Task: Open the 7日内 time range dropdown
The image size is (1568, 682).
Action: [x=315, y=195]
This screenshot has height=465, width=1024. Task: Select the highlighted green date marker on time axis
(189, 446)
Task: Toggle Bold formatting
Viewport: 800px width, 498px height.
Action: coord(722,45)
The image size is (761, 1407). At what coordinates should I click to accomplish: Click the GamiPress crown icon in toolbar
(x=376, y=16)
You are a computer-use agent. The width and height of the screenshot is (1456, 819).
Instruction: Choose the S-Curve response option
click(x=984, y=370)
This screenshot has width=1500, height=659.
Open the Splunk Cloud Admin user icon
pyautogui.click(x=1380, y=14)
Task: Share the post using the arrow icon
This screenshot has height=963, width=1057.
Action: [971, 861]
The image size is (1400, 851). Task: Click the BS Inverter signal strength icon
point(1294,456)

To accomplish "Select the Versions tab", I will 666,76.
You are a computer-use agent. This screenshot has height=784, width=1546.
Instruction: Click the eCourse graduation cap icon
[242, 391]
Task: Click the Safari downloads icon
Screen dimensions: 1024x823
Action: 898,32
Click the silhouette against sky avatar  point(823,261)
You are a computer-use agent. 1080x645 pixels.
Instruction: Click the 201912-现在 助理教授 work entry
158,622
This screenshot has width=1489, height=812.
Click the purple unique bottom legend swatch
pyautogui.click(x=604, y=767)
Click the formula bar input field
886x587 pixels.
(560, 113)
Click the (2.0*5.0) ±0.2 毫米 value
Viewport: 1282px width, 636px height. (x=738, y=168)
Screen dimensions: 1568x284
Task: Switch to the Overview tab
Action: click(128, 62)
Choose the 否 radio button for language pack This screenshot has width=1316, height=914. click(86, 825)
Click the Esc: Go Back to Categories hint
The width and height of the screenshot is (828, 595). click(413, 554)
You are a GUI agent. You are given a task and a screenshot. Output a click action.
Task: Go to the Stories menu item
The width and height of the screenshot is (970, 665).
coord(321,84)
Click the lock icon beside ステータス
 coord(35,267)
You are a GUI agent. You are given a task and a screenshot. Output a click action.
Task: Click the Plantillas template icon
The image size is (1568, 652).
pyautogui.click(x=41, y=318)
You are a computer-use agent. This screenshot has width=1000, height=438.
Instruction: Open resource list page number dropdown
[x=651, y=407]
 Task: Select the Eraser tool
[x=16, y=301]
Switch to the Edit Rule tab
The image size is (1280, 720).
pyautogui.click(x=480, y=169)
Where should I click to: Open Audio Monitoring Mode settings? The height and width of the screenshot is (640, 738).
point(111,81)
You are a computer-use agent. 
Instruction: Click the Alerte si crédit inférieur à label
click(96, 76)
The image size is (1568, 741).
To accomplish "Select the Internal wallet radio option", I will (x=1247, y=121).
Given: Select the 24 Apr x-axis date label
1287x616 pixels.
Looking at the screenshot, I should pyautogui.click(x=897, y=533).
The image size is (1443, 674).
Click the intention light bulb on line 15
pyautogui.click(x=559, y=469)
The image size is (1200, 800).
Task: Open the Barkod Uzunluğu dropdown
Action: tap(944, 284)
○ ○ ○ ○ ○ ○ ○
→ WHAT YOU NEED TO DO
Output the data once more, exactly as it appears above.

→ SOLVED EXERCISE
Task: Open the 7日内 time range dropdown
The image size is (1568, 682).
Action: [x=315, y=195]
This screenshot has height=465, width=1024. Task: Select the highlighted green date marker on time axis
(189, 446)
Task: Toggle Bold formatting
Viewport: 800px width, 498px height.
Action: coord(722,45)
The image size is (761, 1407). At what coordinates should I click to accomplish: Click the GamiPress crown icon in toolbar
(x=376, y=16)
You are a computer-use agent. The width and height of the screenshot is (1456, 819).
Instruction: Choose the S-Curve response option
click(x=984, y=370)
This screenshot has width=1500, height=659.
Open the Splunk Cloud Admin user icon
pyautogui.click(x=1380, y=14)
Task: Share the post using the arrow icon
This screenshot has height=963, width=1057.
Action: [971, 861]
The image size is (1400, 851). Task: Click the BS Inverter signal strength icon
point(1294,456)

To accomplish "Select the Versions tab", I will 666,76.
You are a computer-use agent. This screenshot has height=784, width=1546.
Instruction: Click the eCourse graduation cap icon
[242, 391]
Task: Click the Safari downloads icon
Screen dimensions: 1024x823
Action: 898,32
Click the silhouette against sky avatar  point(823,261)
You are a computer-use agent. 1080x645 pixels.
Instruction: Click the 201912-现在 助理教授 work entry
158,622
This screenshot has width=1489, height=812.
Click the purple unique bottom legend swatch
pyautogui.click(x=604, y=767)
Click the formula bar input field
886x587 pixels.
(560, 113)
Click the (2.0*5.0) ±0.2 毫米 value
Viewport: 1282px width, 636px height. (x=738, y=168)
Screen dimensions: 1568x284
Task: Switch to the Overview tab
Action: click(128, 62)
Choose the 否 radio button for language pack This screenshot has width=1316, height=914. click(86, 825)
Click the Esc: Go Back to Categories hint
The width and height of the screenshot is (828, 595). click(413, 554)
You are a GUI agent. You are given a task and a screenshot. Output a click action.
Task: Go to the Stories menu item
The width and height of the screenshot is (970, 665).
coord(321,84)
Click the lock icon beside ステータス
 coord(35,267)
You are a GUI agent. You are given a task and a screenshot. Output a click action.
Task: Click the Plantillas template icon
The image size is (1568, 652).
pyautogui.click(x=41, y=318)
You are a computer-use agent. This screenshot has width=1000, height=438.
Instruction: Open resource list page number dropdown
[x=651, y=407]
 Task: Select the Eraser tool
[x=16, y=301]
Switch to the Edit Rule tab
The image size is (1280, 720).
pyautogui.click(x=480, y=169)
Where should I click to: Open Audio Monitoring Mode settings? The height and width of the screenshot is (640, 738).
point(111,81)
You are a computer-use agent. 
Instruction: Click the Alerte si crédit inférieur à label
click(96, 76)
The image size is (1568, 741).
To accomplish "Select the Internal wallet radio option", I will (x=1247, y=121).
Given: Select the 24 Apr x-axis date label
1287x616 pixels.
Looking at the screenshot, I should pyautogui.click(x=897, y=533).
The image size is (1443, 674).
Click the intention light bulb on line 15
pyautogui.click(x=559, y=469)
The image size is (1200, 800).
Task: Open the Barkod Uzunluğu dropdown
Action: tap(944, 284)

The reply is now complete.